El edificio de la Police Nationale D’Haití es blanco, grande y de mal gusto. Hace poco más de 30 años era propiedad de Jean-Claude Baby Doc Duvalier, hijo de Francois Papa Doc Duvalier, ambos dictadores de Haití entre 1950 y 1971 (el segundo con más suerte que el primero). La que fuera casa de campo conserva una enorme alberca y su barra de vitroblock al aire libre. Todavía huele a una vida de excesos que se suma a la de otros muchos dictadores que han convertido a este país en el más pobre del Continente. Está en una colina, desde donde se ve la ciudad aparentemente en calma.

La pregunta que se hace la gente es cuándo llegarán los alzados, que ya tienen más de medio país en su poder. Los policías en la estación se ven nerviosos. No lo dicen, pero miran por las ventanas hacia las calles cercanas. Temen a la sorpresa. Vieron las imágenes de lo que sucedió a los agentes en otras provincias; escucharon, por radio, las peticiones de auxilio y luego el largo silencio. Por eso están pendientes de cualquier seña de los inconformes.

Los rumores corren de un lado a otro. Se dice que un contingente de militares canadienses está por llegar al aeropuerto y que Aristide recibió, en el Palacio, al enviado de El Vaticano. Se escucha que cientos de personas, principalmente en el norte –en donde la oposición tiene control–, están huyendo hacia República Dominicana o, en barcas, rumbo a Miami, Florida. Pero nada es seguro. El país está desarticulado. No sirven los semáforos, mucho menos la comunicación.

Los agentes leales al Gobierno no pierden tiempo. Las armas largas y los automóviles civiles con empistolados son cosa de cada minuto. Van y vienen a gran velocidad. Parecen astas de bandera o lanzas de caballeros sin Gobierno. Los únicos en calma son dos gallos y una gallina que pican el piso rocos, entretenidos, en la ex casa de Baby Doc. Jalonean con las uñas las hierbas. Serán del jefe de policía. O se fugaron del vecindario abajo y llegaron hasta acá en medio del caos. Nadie sabe decir.

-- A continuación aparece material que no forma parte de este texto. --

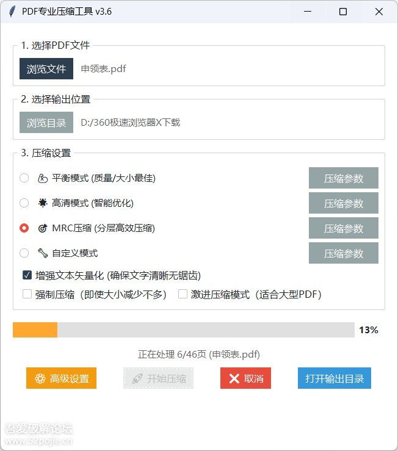The width and height of the screenshot is (398, 451).
Task: Open 压缩参数 for 平衡模式
Action: point(343,178)
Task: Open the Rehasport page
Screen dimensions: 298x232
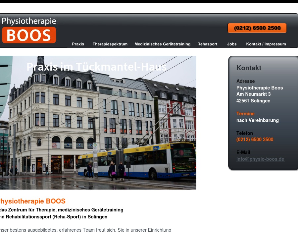Action: (x=207, y=44)
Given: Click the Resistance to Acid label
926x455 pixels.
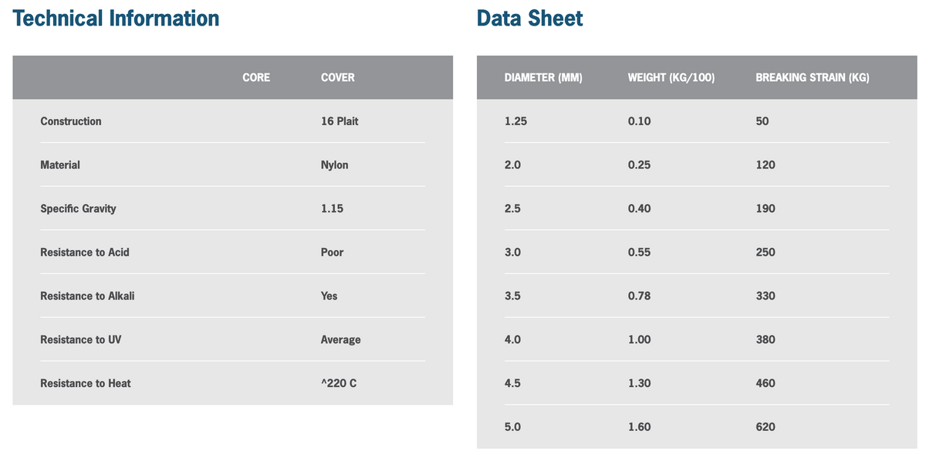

El jefe de la seguridad se limita a decir que la ciudad no sólo rechazará a los insurgentes, sino que el Gobierno de Aristide avanzará hacia las comunidades que están en manos de los insurrectos, mientras sus asistentes confirman su fiereza con los ojos inyectados y las quijadas apretadas.

Las preguntas

La noche ha caído en Puerto Príncipe. Desde las montañas, en donde están la mayoría de los hoteles, se ve una ciudad semi-iluminada. Dos helicópteros auscultan con rayos de luz la mancha urbana. Se van con rumbo desconocido. Poco más de ocho millones de personas que habitan Haití se arropan en la incertidumbre. El asalto de los opositores armados es una amenaza muy cantada y muy probable. La ciudad suda miedo.

Un hombre vive en promedio 49 años aquí. El ingreso per cápita, antes de este nuevo conflicto, era de 480 dólares anuales. Sin camisetas, desatendidos, víctimas de invasiones de España, de Francia y –durante el Siglo XX– de Estados Unidos, los habitantes de la capital guardan su miseria en un silencio tenso. Sólo al viento se le permite hacer ruido.

¿Cuándo llegarán los levantados? ¿Se prepara el ataque para esta noche? Quién pudiera contestar a estas preguntas. Los saqueos siguen en las ciudades cercanas, mientras la comunidad internacional es testigo lejano del dramático final del presidente Jean Bertrand Aristide, antes promesa de armonía, ahora centro del odio, el resentimiento y la desesperanza que se ha apoderado del corazón de cientos de miles haitianos.

La ciudad huele a miedo. Los pocos comercios abiertos han cerrado. Es de noche en Haití, último reducto de un Gobierno reducido a barricadas, conferencias de prensa casi a escondidas, civiles armados y gallinas sin dueño.

El tiempo es caprichoso. Lento para los que sienten angustia, rápido para los que ven cómo se esfuman los segundos sin que nadie intervenga, sin que se detenga una masacre que, se rumora, podría desatarse esta misma noche.